# Excerpt to read
++++++
Cloud Models: Public, Private, and Hybrid
Not all clouds are the same. Public cloud is like renting an apartment, private cloud is like owning a house, and hybrid cloud is the best of both. Let's explore when to use each.
What are cloud models?
Think of it like housing.
Public cloud = renting an apartment. Someone else owns the building, maintains it, and shares it with other tenants. You just pay rent and move in.
Private cloud = owning your own house. You control everything — the locks, the garden, the walls. But YOU pay for all the maintenance.
Hybrid cloud = you own a house but also rent a holiday apartment. Some things stay at home (private), and for special occasions you use the rental (public).
Each model has trade-offs. The exam tests whether you can pick the right one for the right situation.
The three cloud models compared
| Feature | Public Cloud | Private Cloud | Hybrid Cloud |
|---|---|---|---|
| Who owns the hardware? | Cloud provider (Microsoft, AWS, etc.) | Your organisation (or a dedicated hosting provider) | Mix — some yours, some provider's |
| Who manages it? | Cloud provider | Your IT team (or outsourced) | Both — shared management |
| Shared with others? | Yes — multi-tenant | No — single tenant | Private part is single-tenant |
| Cost model | Pay-as-you-go (OpEx) | Large upfront investment (CapEx) | Mix of both |
| Scalability | Virtually unlimited | Limited by your hardware | Scale to public when needed |
| Best for | Most workloads, startups, rapid growth | Strict compliance, legacy apps | Regulated industries with burst needs |
When to use each model
Public cloud — Peak Roasters’ choice
Peak Roasters, a small coffee roastery with 15 staff, needs a website, email, and an ordering system. They don’t have an IT team or a server room.
Public cloud is perfect because:
- No upfront hardware costs — they pay monthly
- Microsoft handles all the maintenance
- They can scale up during holiday seasons and scale back after
- They get enterprise-grade security without hiring specialists
Exam pattern: Public cloud is the default recommendation for most scenarios on the exam unless there’s a specific compliance or control requirement.
Private cloud — Harbour Health’s requirement
Harbour Health, a healthcare company with 500 staff, must comply with strict health data regulations. Some patient records cannot leave their data centre.
Private cloud makes sense because:
- Full control over data location and access
- Can meet specific regulatory requirements
- Customised security policies
- Dedicated resources — no “noisy neighbours”
Private cloud doesn't always mean on-premises
A common misconception: private cloud doesn’t mean you must own physical servers. You can have a hosted private cloud where a provider dedicates hardware exclusively to your organisation.
++++++
# Tasks to carry out
1. Please reproduce the cloud models passage word for word from "Think of it" to "all the maintenance.".
2. Write the next part of the cloud models passage, picking up after its last sentence.
The lines that follow have nothing to do with the cloud models passage.

# Provided information
++++++
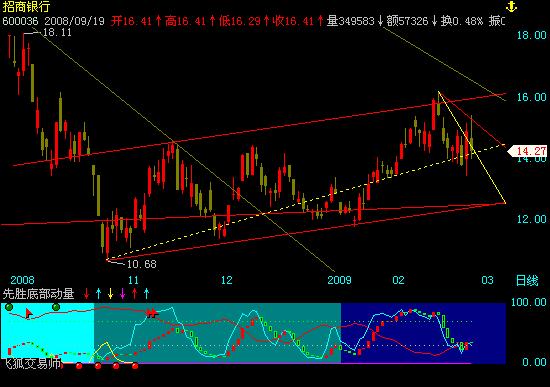This screenshot has height=387, width=550.
Task: Select the 先胜底部动量 indicator name
Action: (38, 294)
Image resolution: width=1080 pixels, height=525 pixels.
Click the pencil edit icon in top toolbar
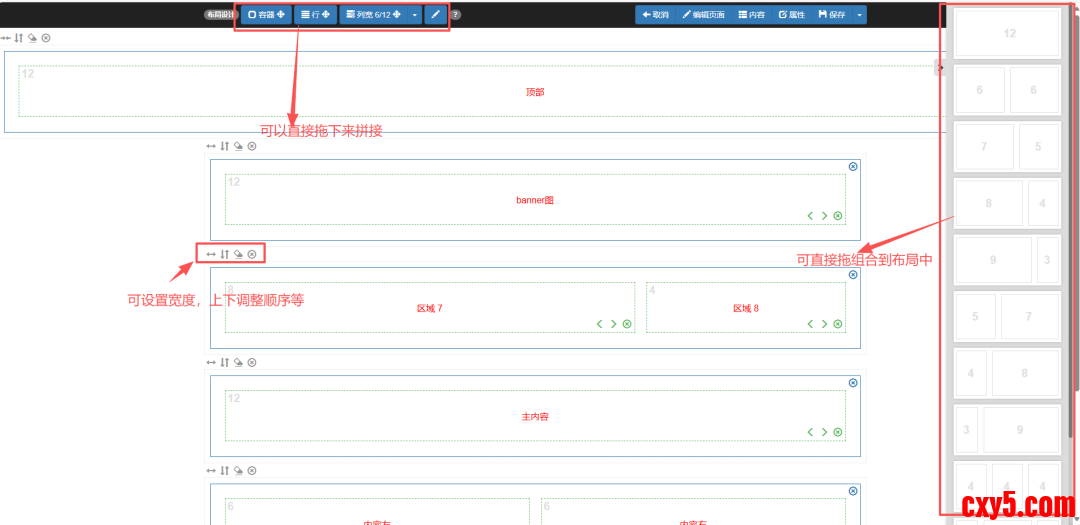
++++++
# Written responses
1.
Think of it like housing.
Public cloud = renting an apartment. Someone else owns the building, maintains it, and shares it with other tenants. You just pay rent and move in.
Private cloud = owning your own house. You control everything — the locks, the garden, the walls. But YOU pay for all the maintenance.

2.
The key distinction is single-tenant (only your organisation uses those resources) vs multi-tenant (shared with others).
Exam tip: If a question mentions “dedicated hardware” or “single-tenant,” think private cloud — even if it’s hosted by a provider.
Hybrid cloud — Harbour Health’s actual solution
In practice, Harbour Health uses hybrid cloud. Patient records stay on their private infrastructure, but they use Azure (public cloud) for:
- Email and collaboration (Microsoft 365)
- Development and testing environments
- Analytics and reporting (de-identified data)
- Burst capacity during flu season
Hybrid cloud is best when you need both control AND flexibility.
Multi-cloud vs hybrid cloud
Don’t confuse these two terms:
- Hybrid cloud = public cloud + private cloud working together
- Multi-cloud = using multiple public cloud providers (e.g., Azure AND AWS)
Multi-cloud is common in large enterprises for redundancy or to use best-of-breed services. The AZ-900 exam focuses on hybrid cloud but may mention multi-cloud in passing.
The consumption-based model
Cloud computing uses a consumption-based model — you only pay for what you actually use.
| Traditional IT (CapEx) | Cloud (OpEx) |
|---|---|
| Buy servers upfront | Pay monthly for resources used |
| Pay whether you use them or not | Pay only for what you consume |
| Expensive to scale | Scale instantly, pay more only when needed |
| Hardware depreciates over time | Always get the latest infrastructure |
| Budget months in advance | Predictable monthly bills |
CapEx (Capital Expenditure) = big upfront purchases. Buying servers, building data centres.
OpEx (Operational Expenditure) = ongoing monthly costs. Paying for cloud services as you use them.
Key exam concept: Cloud shifts IT spending from CapEx to OpEx. This is a fundamental selling point of cloud computing and a heavily tested concept.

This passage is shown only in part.